+++ INFORMATION SUPPLIED

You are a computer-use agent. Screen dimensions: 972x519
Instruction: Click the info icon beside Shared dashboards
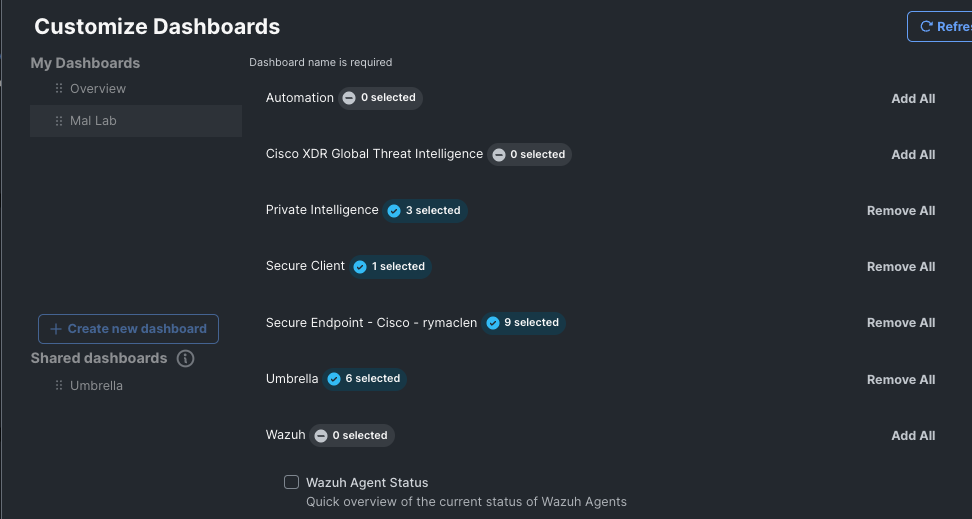(x=185, y=358)
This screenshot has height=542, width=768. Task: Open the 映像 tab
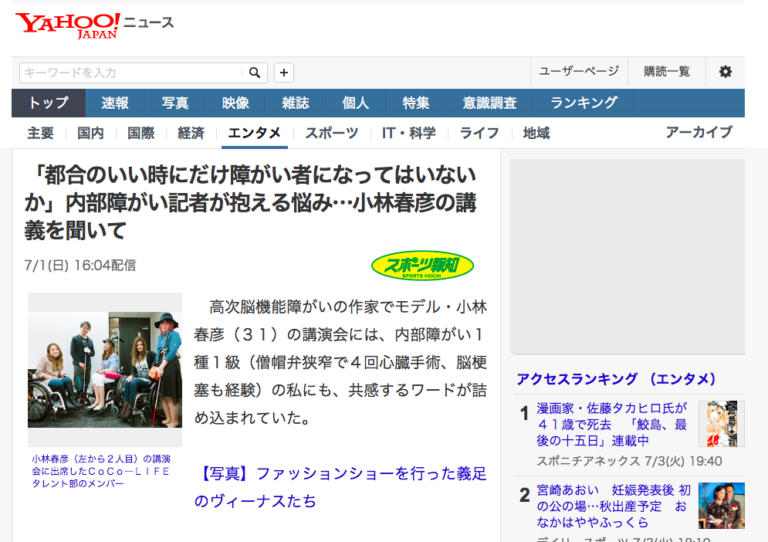tap(236, 103)
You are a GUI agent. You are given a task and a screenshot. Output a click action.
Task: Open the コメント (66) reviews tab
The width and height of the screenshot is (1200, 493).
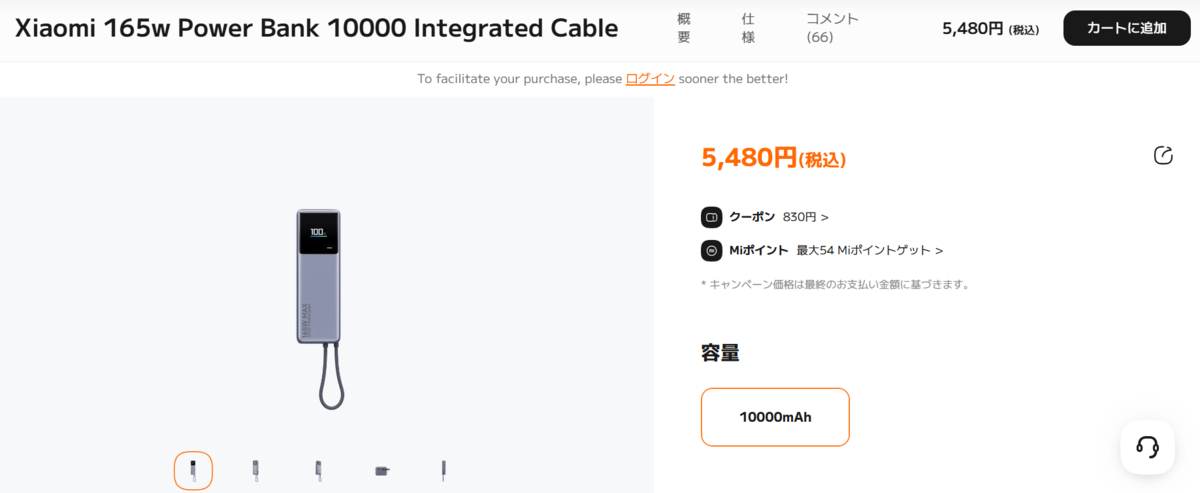point(832,28)
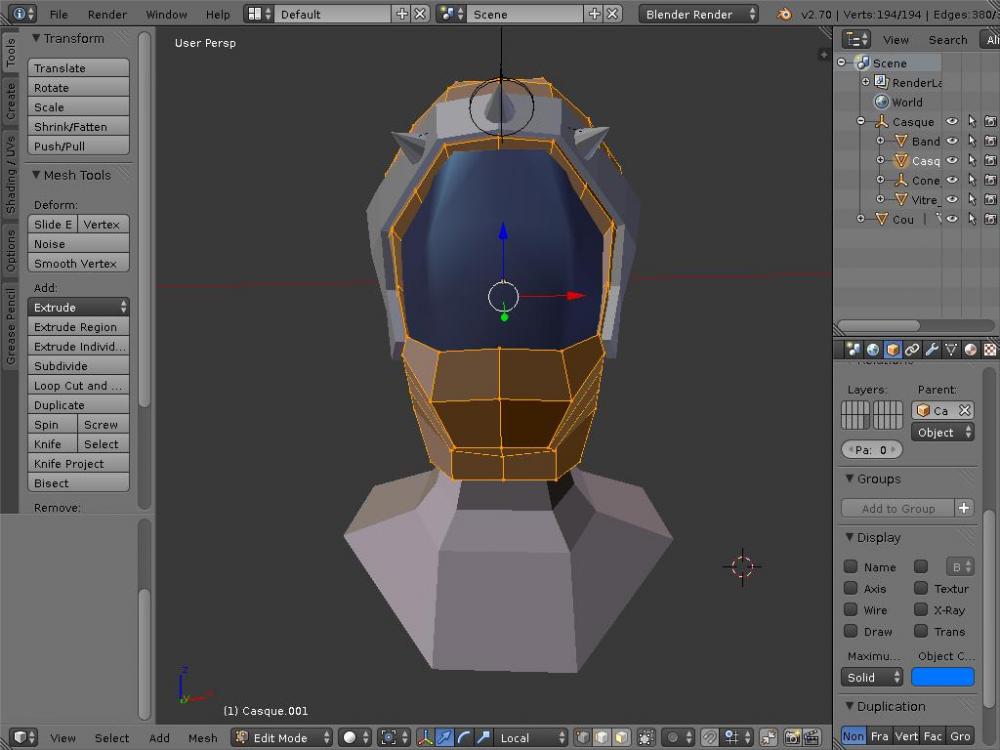Switch to World properties globe icon

[x=873, y=350]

++++++

- WRITTEN TASK:
Render every line of the records above as a numbered list, skipping blank lines and leaving out the pictures.

- RESPONSE:
1. You are a computer-use agent. Screen dimensions: 972x519
2. Instruction: Click the info icon beside Shared dashboards
3. (x=185, y=358)
4. This screenshot has height=542, width=768. Task: Open the 映像 tab
5. tap(236, 103)
6. You are a GUI agent. You are given a task and a screenshot. Output a click action.
7. Task: Open the コメント (66) reviews tab
8. The width and height of the screenshot is (1200, 493).
9. point(832,28)
10. Switch to World properties globe icon
11. [x=873, y=350]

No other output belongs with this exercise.